The current social dynamic between birds and human is one of exploitation. The birds are either isolated in rural spaces or be subjugated in urban areas. With the dynamic spatial shift due to the COVID 19, humans have reduced their activities in urban cities. This phenomenon is shown in the Liverpool coastal regions where various birds are moving into the mainland. Furthermore, the variety of office and commercial high-rise buildings are left vacant. With a vacuum in the urban area, we see wildlife conquer back the urban area, which leads us to rethink the hierarchy between wildlife and humans.
This thesis focuses on developing an embassy framework that redefines the wildlife bird and human relationship. To accomplish this, the thesis, as such, is split into two phases, rural habitation research and urban integration. The phrase one will develop an understanding of the current natural habitation of Liverpool regional birds and their environmental and physical preference. Furthermore, we have also looked at the minimum disturbance distance for the bird to cohabit with humans. This disturbance distance research aims to remove the exploitive aspect of human and bird interaction by preserving the natural ecosystem’s integrity. This datum of habitation and bird lifestyle is collected through on-site research and literature-based analysis from online sources. Using this data, we have constructed an array of small-scale building infrastructure that is ideal for birds to inhabit and identified spatial disturbance distance for the human and bird’s comfort.
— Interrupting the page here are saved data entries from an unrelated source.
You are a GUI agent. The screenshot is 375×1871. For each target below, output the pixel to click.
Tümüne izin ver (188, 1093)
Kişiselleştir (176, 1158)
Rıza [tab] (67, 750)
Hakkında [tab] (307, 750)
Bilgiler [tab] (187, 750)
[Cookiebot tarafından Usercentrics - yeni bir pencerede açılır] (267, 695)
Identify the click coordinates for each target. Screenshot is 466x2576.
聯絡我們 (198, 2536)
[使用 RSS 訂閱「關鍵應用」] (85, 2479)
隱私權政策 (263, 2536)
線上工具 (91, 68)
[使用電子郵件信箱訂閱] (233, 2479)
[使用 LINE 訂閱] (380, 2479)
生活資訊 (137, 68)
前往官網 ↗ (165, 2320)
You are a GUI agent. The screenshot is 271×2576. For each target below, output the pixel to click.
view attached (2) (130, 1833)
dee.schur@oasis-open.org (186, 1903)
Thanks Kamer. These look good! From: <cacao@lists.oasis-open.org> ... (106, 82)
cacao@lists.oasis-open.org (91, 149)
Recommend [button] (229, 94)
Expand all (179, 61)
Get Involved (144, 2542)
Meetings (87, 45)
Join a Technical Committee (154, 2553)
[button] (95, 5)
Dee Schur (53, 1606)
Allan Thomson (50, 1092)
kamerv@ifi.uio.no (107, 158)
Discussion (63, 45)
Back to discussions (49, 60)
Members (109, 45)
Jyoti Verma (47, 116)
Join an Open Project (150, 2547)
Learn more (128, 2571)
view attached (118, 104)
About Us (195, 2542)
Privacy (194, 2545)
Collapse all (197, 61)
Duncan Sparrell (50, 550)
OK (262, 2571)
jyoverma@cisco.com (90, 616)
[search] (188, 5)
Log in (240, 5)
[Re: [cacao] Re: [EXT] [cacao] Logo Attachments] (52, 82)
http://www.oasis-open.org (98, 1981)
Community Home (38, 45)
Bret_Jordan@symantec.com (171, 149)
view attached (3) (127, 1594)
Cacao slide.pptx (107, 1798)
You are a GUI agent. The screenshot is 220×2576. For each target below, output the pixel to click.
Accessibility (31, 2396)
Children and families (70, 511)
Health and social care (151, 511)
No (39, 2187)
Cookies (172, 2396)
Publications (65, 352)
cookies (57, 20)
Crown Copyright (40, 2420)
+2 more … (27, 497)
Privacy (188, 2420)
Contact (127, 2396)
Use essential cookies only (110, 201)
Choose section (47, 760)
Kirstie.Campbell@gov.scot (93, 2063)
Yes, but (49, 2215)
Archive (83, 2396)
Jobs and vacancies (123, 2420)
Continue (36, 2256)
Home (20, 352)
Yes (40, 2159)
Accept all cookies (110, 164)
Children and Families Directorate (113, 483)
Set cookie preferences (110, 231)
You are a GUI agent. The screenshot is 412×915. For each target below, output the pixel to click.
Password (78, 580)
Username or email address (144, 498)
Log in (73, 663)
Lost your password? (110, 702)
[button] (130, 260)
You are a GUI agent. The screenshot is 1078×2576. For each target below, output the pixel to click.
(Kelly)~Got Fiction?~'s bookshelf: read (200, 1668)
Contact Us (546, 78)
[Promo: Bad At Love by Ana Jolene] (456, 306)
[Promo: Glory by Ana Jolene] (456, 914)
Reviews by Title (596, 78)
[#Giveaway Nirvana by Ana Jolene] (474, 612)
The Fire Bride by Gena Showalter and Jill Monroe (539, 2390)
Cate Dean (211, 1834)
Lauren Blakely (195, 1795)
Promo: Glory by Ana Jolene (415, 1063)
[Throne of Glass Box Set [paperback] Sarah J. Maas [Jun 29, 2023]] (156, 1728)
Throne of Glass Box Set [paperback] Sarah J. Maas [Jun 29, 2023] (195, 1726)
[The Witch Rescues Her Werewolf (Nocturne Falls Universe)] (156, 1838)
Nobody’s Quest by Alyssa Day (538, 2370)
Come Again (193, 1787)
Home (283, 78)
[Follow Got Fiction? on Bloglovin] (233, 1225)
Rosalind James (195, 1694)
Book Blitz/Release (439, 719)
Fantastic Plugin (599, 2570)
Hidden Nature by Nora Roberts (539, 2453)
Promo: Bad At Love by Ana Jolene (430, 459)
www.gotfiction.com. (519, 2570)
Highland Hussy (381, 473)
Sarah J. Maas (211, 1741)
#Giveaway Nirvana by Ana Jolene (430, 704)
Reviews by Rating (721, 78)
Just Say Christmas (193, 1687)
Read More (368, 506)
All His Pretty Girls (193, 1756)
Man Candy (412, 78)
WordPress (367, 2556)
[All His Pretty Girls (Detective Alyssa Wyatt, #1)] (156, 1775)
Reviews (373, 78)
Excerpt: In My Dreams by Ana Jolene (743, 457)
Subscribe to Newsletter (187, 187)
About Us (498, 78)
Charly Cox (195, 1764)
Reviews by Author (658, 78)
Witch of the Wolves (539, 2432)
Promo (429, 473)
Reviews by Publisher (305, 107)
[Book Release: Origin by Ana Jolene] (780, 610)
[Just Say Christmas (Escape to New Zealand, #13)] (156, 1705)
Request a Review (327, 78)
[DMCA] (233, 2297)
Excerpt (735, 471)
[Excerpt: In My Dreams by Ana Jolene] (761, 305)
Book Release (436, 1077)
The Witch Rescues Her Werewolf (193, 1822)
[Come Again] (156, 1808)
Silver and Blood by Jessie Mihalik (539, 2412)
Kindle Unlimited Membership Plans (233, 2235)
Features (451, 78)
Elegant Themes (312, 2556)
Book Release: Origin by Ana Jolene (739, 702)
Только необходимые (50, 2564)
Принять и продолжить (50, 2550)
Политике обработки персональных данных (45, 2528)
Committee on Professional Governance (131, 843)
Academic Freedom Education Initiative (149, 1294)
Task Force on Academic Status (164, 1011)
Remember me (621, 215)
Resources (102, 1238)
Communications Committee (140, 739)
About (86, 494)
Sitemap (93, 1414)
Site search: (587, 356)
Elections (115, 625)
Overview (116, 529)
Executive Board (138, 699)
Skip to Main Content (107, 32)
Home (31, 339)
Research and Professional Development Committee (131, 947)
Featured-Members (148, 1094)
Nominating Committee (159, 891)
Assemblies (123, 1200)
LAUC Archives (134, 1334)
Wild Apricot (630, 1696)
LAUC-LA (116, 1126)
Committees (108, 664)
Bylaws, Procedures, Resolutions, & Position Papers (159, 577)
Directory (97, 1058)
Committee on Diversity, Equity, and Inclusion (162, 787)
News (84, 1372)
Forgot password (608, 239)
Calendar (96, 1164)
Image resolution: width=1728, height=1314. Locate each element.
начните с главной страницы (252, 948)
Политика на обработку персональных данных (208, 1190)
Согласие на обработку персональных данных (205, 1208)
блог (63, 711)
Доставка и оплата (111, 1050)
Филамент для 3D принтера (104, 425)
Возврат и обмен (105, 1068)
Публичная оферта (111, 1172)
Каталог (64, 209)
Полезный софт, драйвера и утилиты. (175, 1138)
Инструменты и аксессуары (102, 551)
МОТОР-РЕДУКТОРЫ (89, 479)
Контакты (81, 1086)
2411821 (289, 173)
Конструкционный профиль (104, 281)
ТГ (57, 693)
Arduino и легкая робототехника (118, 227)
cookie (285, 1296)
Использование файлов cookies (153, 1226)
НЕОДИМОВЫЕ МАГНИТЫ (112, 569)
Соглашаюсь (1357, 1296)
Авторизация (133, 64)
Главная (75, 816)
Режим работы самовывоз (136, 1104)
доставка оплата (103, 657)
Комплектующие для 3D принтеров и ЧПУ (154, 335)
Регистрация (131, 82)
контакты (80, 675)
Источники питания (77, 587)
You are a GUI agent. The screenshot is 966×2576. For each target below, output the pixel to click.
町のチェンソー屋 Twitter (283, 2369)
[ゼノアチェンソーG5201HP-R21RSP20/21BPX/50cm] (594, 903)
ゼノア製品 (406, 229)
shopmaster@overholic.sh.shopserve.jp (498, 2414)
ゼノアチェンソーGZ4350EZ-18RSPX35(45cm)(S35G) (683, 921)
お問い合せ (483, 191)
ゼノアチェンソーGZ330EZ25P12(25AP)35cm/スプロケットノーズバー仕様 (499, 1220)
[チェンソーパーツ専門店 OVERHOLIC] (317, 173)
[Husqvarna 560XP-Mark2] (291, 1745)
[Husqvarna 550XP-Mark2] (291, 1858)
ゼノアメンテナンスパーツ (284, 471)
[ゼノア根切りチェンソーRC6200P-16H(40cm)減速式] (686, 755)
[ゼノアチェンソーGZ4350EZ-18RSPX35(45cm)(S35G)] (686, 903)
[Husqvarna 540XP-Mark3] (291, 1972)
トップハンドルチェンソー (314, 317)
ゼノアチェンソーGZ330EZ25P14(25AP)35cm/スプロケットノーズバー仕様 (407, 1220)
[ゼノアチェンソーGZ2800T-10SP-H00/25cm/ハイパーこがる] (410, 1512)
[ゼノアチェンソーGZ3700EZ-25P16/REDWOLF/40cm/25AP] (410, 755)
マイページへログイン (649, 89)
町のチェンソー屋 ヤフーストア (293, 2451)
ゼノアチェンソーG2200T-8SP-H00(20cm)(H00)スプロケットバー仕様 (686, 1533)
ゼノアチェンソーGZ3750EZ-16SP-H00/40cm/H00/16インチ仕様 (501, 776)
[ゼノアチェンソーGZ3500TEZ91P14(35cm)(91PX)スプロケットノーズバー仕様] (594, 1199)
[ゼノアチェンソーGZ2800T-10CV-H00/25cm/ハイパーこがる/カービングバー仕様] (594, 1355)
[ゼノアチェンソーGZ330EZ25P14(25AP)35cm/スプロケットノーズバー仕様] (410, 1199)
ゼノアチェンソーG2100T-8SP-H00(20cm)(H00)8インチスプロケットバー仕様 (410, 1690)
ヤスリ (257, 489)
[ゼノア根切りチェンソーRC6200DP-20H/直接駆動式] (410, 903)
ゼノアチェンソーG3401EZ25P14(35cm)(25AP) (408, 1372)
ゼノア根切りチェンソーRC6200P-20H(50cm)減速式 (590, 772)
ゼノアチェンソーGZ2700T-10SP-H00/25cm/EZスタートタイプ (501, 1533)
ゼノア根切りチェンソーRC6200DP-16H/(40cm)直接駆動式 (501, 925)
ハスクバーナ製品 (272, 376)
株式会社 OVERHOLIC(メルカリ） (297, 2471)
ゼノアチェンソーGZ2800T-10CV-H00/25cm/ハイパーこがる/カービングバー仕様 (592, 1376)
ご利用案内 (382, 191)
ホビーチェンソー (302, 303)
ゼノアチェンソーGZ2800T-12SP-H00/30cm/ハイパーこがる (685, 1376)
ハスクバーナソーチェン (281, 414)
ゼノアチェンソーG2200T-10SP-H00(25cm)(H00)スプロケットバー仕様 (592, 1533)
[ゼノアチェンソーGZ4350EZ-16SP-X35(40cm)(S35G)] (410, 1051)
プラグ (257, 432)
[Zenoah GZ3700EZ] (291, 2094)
In phase two, we use the small-scale building infrastructure prototype to develop urban infrastructure in a near-vacant high-rise building, the West Tower in the Liverpool Coast. The redevelopment of the West tower focuses on five critical spatial areas based on the bird’s daily activities. A series of cohabitation spaces are developed through these activities. These spaces function as the embassy for the human and the birds. By connecting the two species through their respective activities, these embassy spaces provide a new interactive dynamic between the avian and human without damaging or confining the avian’s ecosystem. The program and building form is designed through various experiments and testing with physical and digital modeling and sketches.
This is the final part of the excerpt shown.